I dati sull’efficacia di questi approcci sono comunque incoraggianti. Gli studi clinici dimostrano che i vaccini antinfluenzali ad alto dosaggio riducono del 24% il rischio di ospedalizzazione per influenza negli anziani rispetto ai vaccini tradizionali. Anche i vaccini adiuvati mostrano risultati superiori, con una produzione di anticorpi fino al 58% maggiore nei soggetti oltre i 65 anni. Queste strategie non annullano l’immunosenescenza, ma riescono parzialmente a compensarla.
L’industria farmaceutica sta esplorando anche altre strade. Una possibilità consiste nel tentare di “ringiovanire” il sistema immunitario prima della vaccinazione, utilizzando molecole che contrastano specifici processi di invecchiamento cellulare. Un’altra opzione prevede di somministrare i vaccini con tempistiche diverse, sfruttando finestre temporali in cui la risposta immunitaria è più favorevole. Alcuni ricercatori stanno inoltre studiando come modulare la produzione di interleuchina-4 per riequilibrare il tipo di anticorpi generati dopo la vaccinazione.
La sfida della prevenzione nelle fasce più fragili
I numeri raccontano l’urgenza del problema. Secondo l’ISS In Italia, il 63% dei ricoveri ospedalieri per influenza e l’85% dei decessi correlati riguardano persone con più di 65 anni. L’influenza e la polmonite figurano tra le prime dieci cause di morte nel paese. Nonostante questo, la copertura vaccinale antinfluenzale negli over 65 italiani si attesta poco sopra il 50%, ben lontana dall’obiettivo del 95% raccomandato dall’Organizzazione Mondiale della Sanità.

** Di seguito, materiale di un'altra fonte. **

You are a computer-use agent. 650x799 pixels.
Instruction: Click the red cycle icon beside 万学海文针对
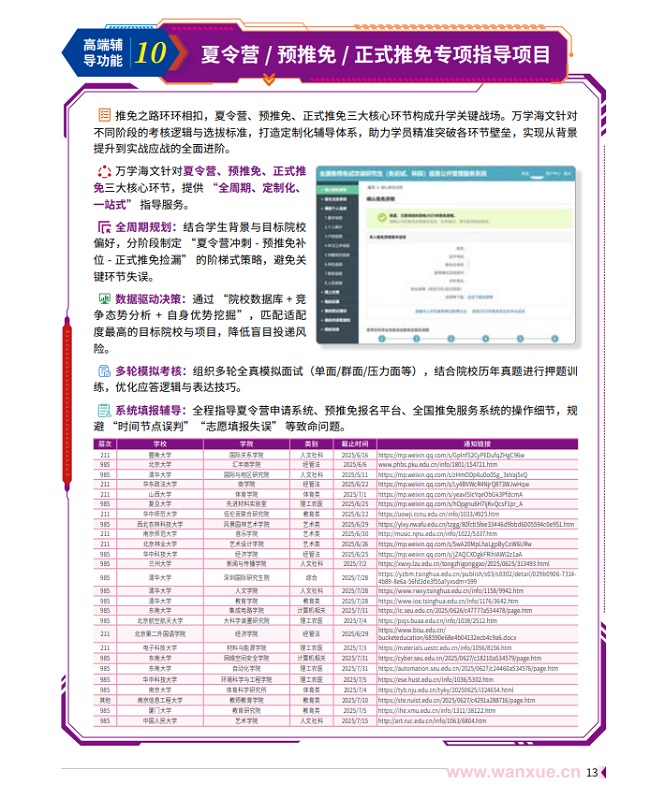(x=104, y=172)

La ricerca dell’Allen Institute non si limita a spiegare perché i vaccini funzionano meno negli anziani, ma fornisce anche indicazioni preziose per le politiche sanitarie. Sapere che la riprogrammazione dei linfociti T inizia già tra i 55 e i 65 anni suggerisce che gli interventi preventivi potrebbero essere anticipati. Inoltre, la scoperta dello sbilanciamento verso cellule TH2 potrebbe guidare lo sviluppo di vaccini che tengano conto di questa peculiarità, progettati per stimolare risposte immunitarie più bilanciate.